___ Data to use ___
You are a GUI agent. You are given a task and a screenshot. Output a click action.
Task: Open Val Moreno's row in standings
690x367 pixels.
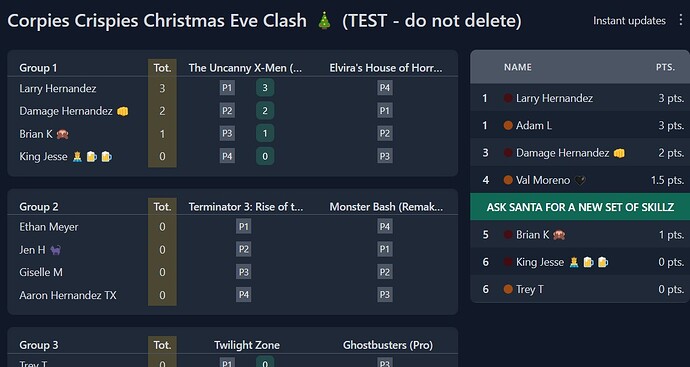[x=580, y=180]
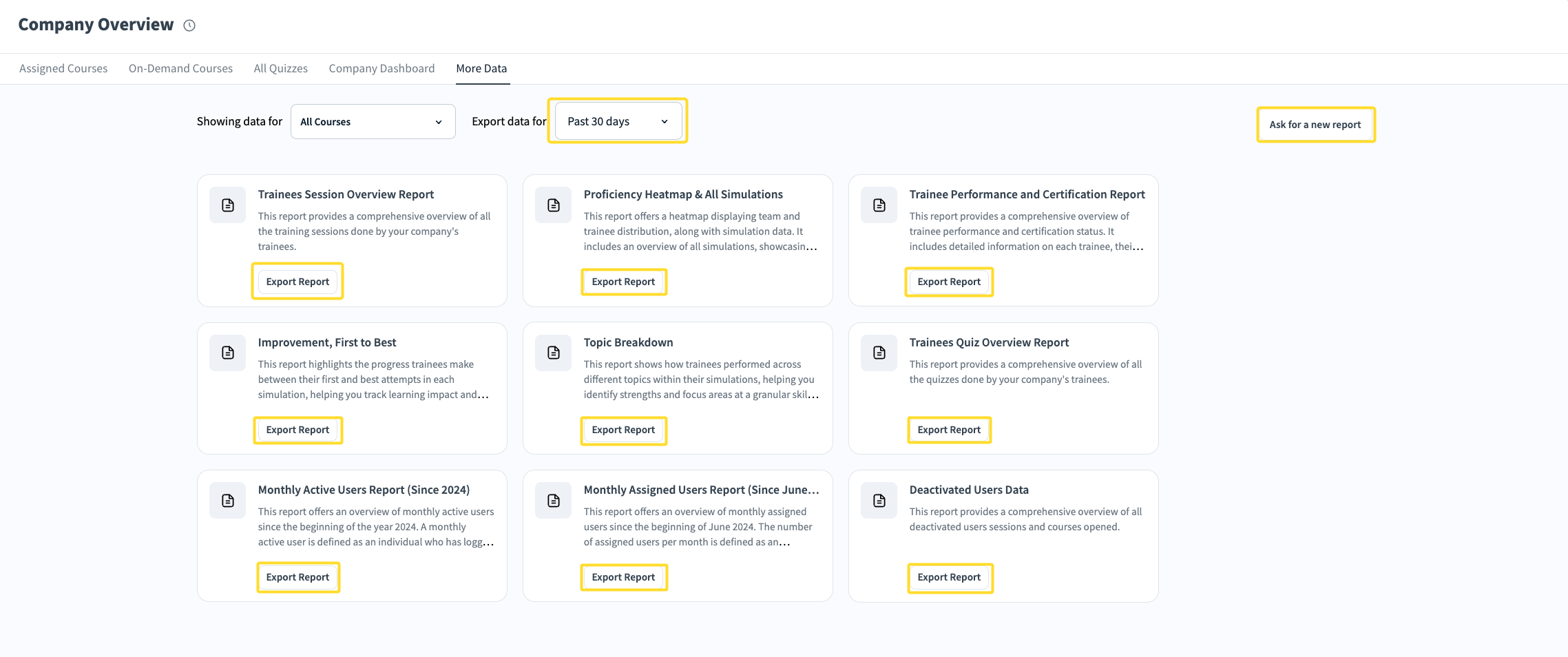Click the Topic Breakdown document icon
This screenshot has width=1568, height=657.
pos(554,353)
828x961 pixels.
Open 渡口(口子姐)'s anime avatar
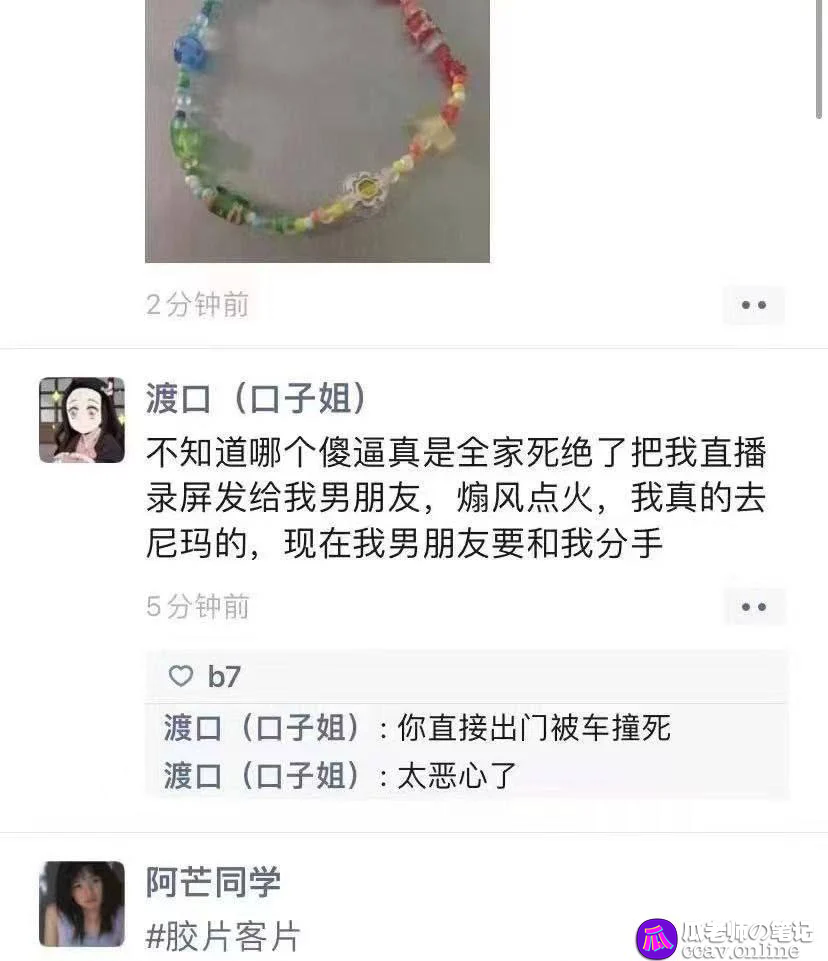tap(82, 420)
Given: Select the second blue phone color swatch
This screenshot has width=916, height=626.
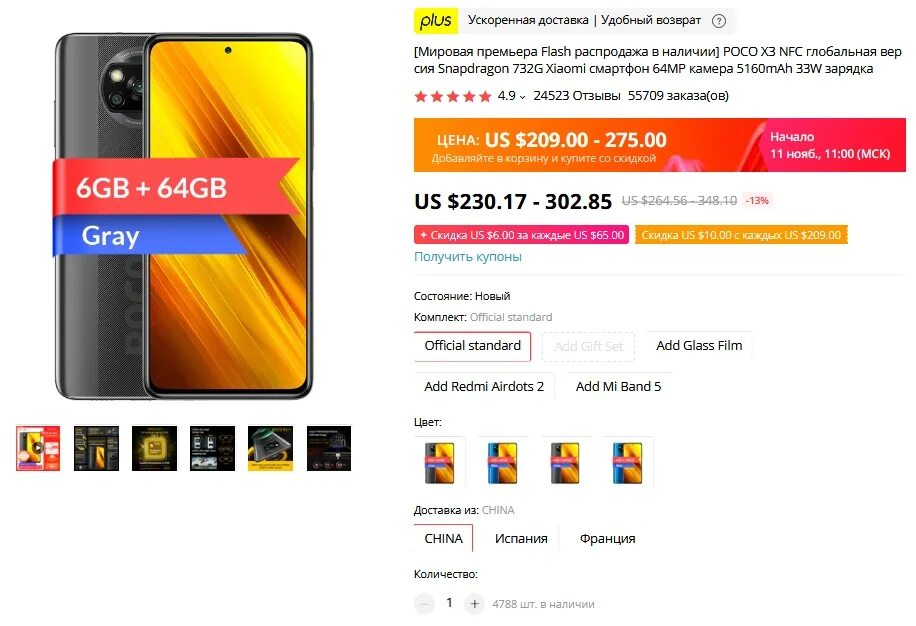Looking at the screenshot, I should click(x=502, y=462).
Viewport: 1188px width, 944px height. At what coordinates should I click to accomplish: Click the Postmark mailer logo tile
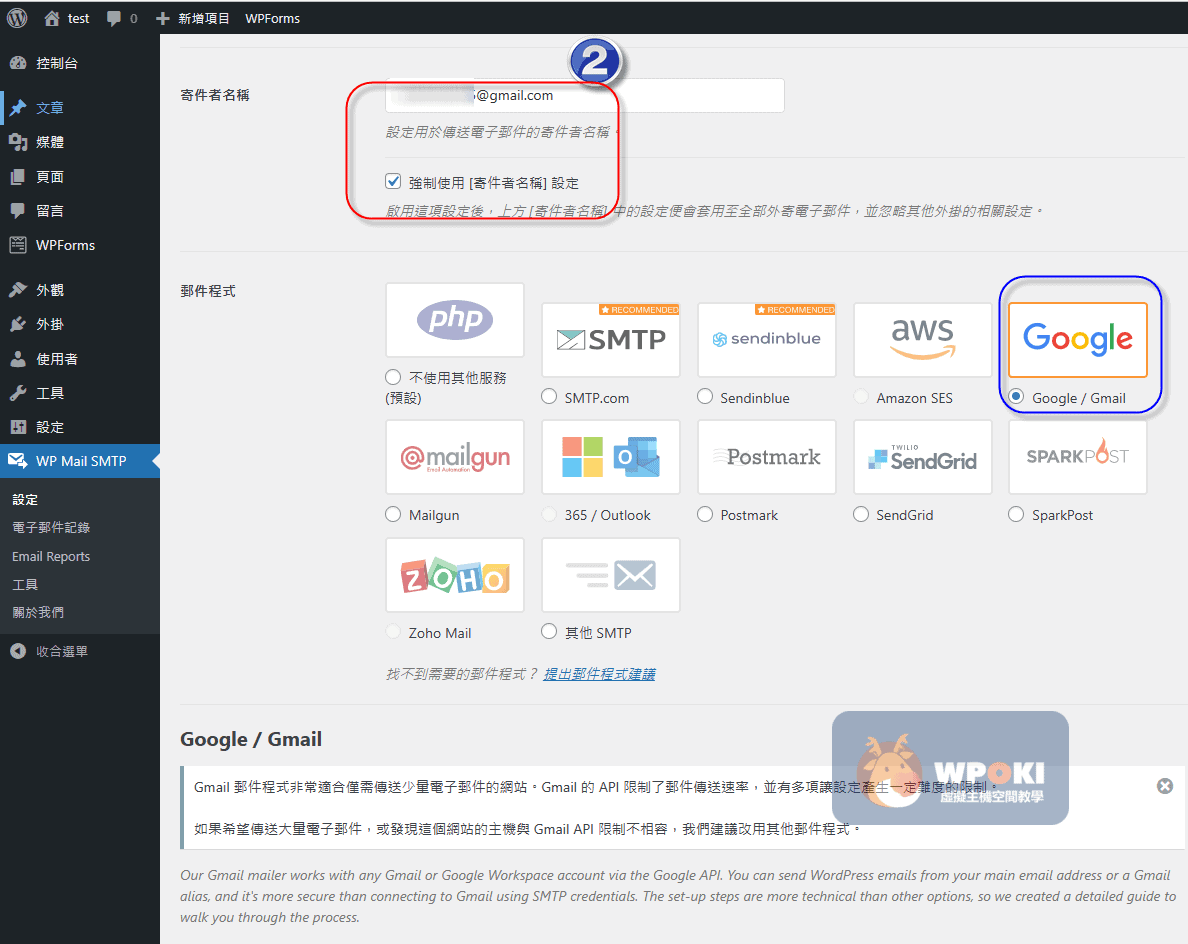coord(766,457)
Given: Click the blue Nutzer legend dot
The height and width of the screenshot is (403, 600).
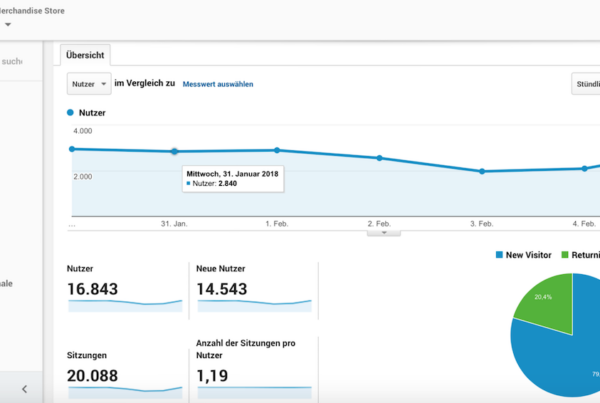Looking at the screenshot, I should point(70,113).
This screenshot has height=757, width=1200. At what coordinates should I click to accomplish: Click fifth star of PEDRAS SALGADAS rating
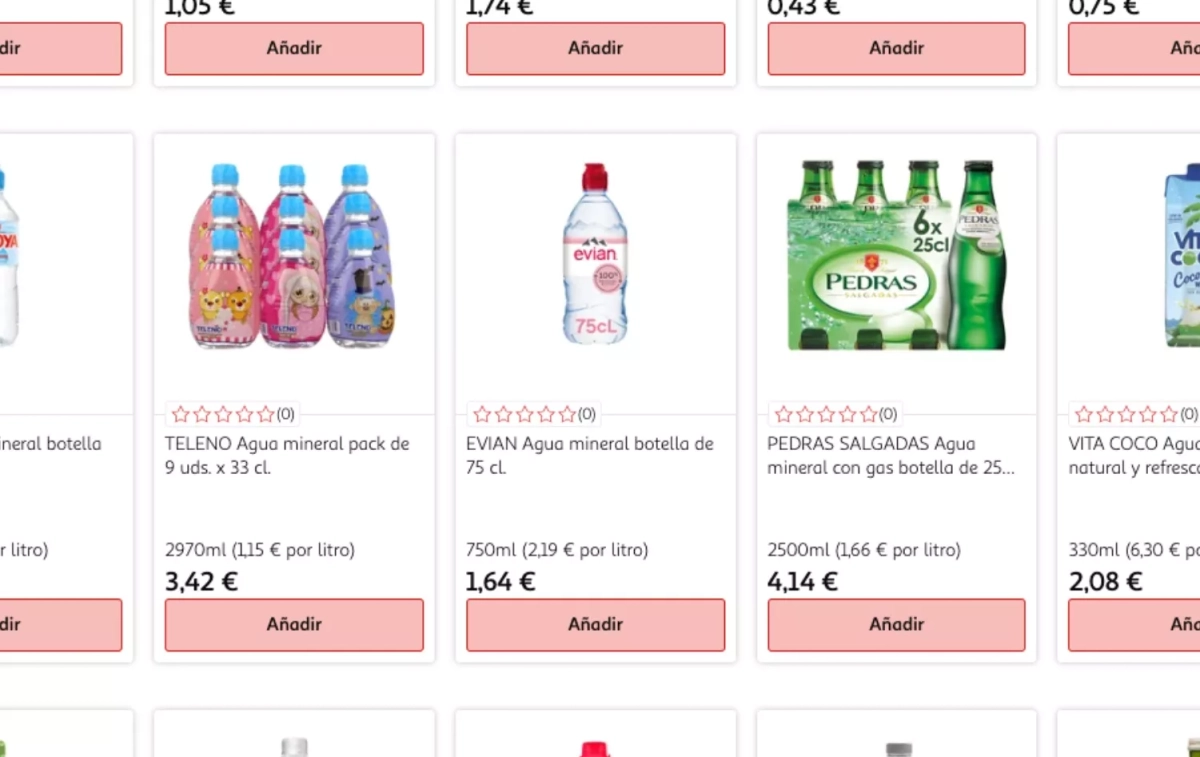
___
● Problem to work on
Copy each entry exactly, with no pictures.

● Finished task
You are a GUI agent. You are given a task and a screenshot. Output a click action.
Task: Open Val Moreno's row in standings
690x367 pixels.
[x=580, y=180]
Click the Topic Breakdown document icon
This screenshot has width=1568, height=657.
pos(554,353)
828x961 pixels.
Open 渡口(口子姐)'s anime avatar
tap(82, 420)
Given: Select the second blue phone color swatch
This screenshot has width=916, height=626.
Looking at the screenshot, I should click(x=502, y=462).
Viewport: 1188px width, 944px height. At what coordinates should I click to accomplish: Click the Postmark mailer logo tile
coord(766,457)
Given: Click the blue Nutzer legend dot
The height and width of the screenshot is (403, 600).
Looking at the screenshot, I should point(70,113).
This screenshot has height=757, width=1200. At what coordinates should I click to accomplish: Click fifth star of PEDRAS SALGADAS rating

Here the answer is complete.